Listed records ->

-- BEGIN --

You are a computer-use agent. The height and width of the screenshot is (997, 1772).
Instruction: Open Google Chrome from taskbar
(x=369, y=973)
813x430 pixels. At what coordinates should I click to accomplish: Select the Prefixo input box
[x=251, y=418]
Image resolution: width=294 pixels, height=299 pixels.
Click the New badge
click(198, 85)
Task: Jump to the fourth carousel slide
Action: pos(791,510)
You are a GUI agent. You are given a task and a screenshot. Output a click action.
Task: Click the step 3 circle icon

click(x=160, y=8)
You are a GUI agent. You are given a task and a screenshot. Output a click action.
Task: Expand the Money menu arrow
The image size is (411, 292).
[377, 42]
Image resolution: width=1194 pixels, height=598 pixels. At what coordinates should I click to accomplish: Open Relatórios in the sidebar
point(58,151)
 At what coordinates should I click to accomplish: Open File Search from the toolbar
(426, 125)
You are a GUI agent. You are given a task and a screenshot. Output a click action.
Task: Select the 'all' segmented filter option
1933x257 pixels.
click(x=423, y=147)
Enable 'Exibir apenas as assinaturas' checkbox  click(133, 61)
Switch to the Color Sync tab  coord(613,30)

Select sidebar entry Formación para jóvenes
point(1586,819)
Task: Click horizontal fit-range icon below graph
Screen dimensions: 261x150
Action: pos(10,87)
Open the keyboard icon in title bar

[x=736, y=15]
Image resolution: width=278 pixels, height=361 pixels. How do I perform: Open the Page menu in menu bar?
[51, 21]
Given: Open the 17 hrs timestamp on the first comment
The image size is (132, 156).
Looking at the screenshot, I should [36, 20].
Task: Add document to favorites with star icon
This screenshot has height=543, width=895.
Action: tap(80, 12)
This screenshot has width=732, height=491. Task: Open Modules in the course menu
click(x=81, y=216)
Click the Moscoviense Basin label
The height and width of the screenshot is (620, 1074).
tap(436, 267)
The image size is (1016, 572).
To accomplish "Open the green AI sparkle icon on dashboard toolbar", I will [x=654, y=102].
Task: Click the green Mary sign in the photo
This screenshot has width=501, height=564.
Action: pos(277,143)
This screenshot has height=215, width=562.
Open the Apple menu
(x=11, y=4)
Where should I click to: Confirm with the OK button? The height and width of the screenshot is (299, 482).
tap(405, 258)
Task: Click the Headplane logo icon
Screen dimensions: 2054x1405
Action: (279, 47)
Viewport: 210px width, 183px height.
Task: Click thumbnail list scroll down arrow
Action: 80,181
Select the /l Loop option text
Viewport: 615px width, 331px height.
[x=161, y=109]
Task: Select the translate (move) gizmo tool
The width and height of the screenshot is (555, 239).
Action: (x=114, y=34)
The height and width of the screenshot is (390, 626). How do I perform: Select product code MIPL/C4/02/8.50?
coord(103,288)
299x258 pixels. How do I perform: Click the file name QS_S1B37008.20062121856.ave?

-- END --

What the task requires ->
Which lines make up the part that opens with the line containing "Task: Add document" and closes with the one containing "tap(436, 267)"? Extract that run of lines verbatim, with nothing before or after it.

Response to this task ->
Task: Add document to favorites with star icon
This screenshot has height=543, width=895.
Action: tap(80, 12)
This screenshot has width=732, height=491. Task: Open Modules in the course menu
click(x=81, y=216)
Click the Moscoviense Basin label
The height and width of the screenshot is (620, 1074).
tap(436, 267)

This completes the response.